I guess trial lawyers run all of Farmer's Insurance departments because another lateral pass has been made, this time in their Adjusting Department.

  • Ravaged Red's and Mellow Yellow's homeowner's claim has been reassigned to a new adjuster (probably just the next desk over in some Farmer's Podunk Agency office.)
  • The chap, who has a cell number originating in Merced, California, of course knew nothing about the claim even though he placed a call to my attorney. (...or, maybe he does know but is doing a damn good job of playing dumb.)
  • He kept tap dancing to that tired old tune, "Reservation of Rights," also known as, "Cross-Realming Ass-Covering For Insurance Companies." (If you think politics is crooked, try finding out the rules by which legalized gambling (ie., insurance companies) play!)
  • Actually, he was difficult to understand because he used his cell phone speakerphone. (He never declared if anyone else was listening.)
  • The gist, however, was his constant repetition that his employer has a "duty to defend" a policyholder where damages are being litigated. (That is bullshit because the insurance company can and will deny such damages claim when the issued homeowner's policy in question clearly excludes business uses and illegal activities on the property.)
  • There is absolutely NO good, profitable reason for Farmer's Insurance to continue paying defense counsel fees. (The only reasons for persisting are all unprofitable and most likely based on supposed friendships. Is this any way to run a business? Are you Farmer's shareholders taking note?)
Why a "new" adjuster is calling us (or, my attorney) this late in the lawsuit is a puzzle for now but, like every other idiotic maneuver by the Barefoot Dirty Girls, it will come out in the wash.

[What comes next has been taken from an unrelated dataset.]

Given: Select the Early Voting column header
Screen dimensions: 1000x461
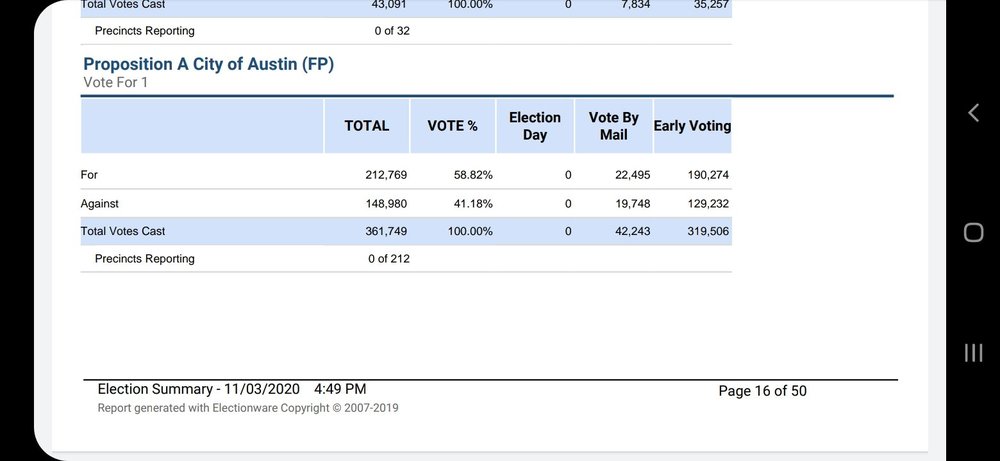Looking at the screenshot, I should pyautogui.click(x=692, y=126).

Whatever other motive, this is game-playing, wherein the "new guy" is allowed more time to "come up to speed" before again conferring with the Legal Dept regarding the "possibilities" of changes regarding footing the bill for defending this policyholder under the terms of the issued policy. Farmer's Insurance has already squandered had fifteen months trying to figure out the particulars of this simple case - and now they want more time? As a company, either they are very stupid and wasteful and not very good at their job, or they are cunningly, schemingly clever - as any gaming enterprise has to be in order to avoid being detected while ripping people off.

Farmer's is afraid I am trying to take them for a money ride, while the reality is that their policyholder, Lynda Allen, is the one defrauding them, just as she has lied to and manipulated, intimidated, used and abused, and defrauded everyone she has ever encountered. She is very good with the very few well-practiced techniques she uses to tell her deceptively simple lie.

From Greyhound Corp. v. Superior Court (1961), 56 Cal. 2d 355
(This 1961 California Supreme Court case rehearses the 1957 Discovery Act, which Act was rewritten in 1987.)

The new system, as was the federal system (Moore's Federal Practice, vol. 4, pp. 1014-1016), was intended to accomplish the following results: (1) to give greater assistance to the parties in ascertaining the truth and in checking and preventing perjury; (2) to provide an effective means of detecting and exposing false, fraudulent and sham claims and defenses; (3) to make available, in a simple, convenient and inexpensive way, facts which otherwise could not be proved except with great difficulty; (4) to educate the parties in advance of trial as to the real value of their claims and defenses, thereby encouraging settlements; (5) to expedite litigation; (6) to safeguard against surprise; (7) to prevent delay; (8) to simplify and narrow the issues; and, (9) to expedite and facilitate both preparation and trial.[4]


[15] Certainly, it can be said, that the Legislature intended to take the "game" element out of trial preparation while yet retaining the adversary nature of the trial itself. One of the principal purposes of discovery was to do away "with the sporting theory of litigation — namely, surprise at the trial." (Chronicle Pub. Co. v. Superior Court, supra, 54 Cal.2d 548, 561. See also page 572 of the same opinion wherein we adopted from United States v. Proctor & Gamble Co., 356 U.S. 677 [78 S.Ct. 983, 2 L.Ed.2d 1077], the phrase that discovery tends to "make a trial less a game of blindman's buff and more a fair contest with the basic issues and facts disclosed to the fullest practicable extent.")

Who needs Warhammer's Gorfang realms of Order v. Destruction when DestroLive! herself lives next door and is aided by the delay tactics deployed by game-playing Farmer's attorneys?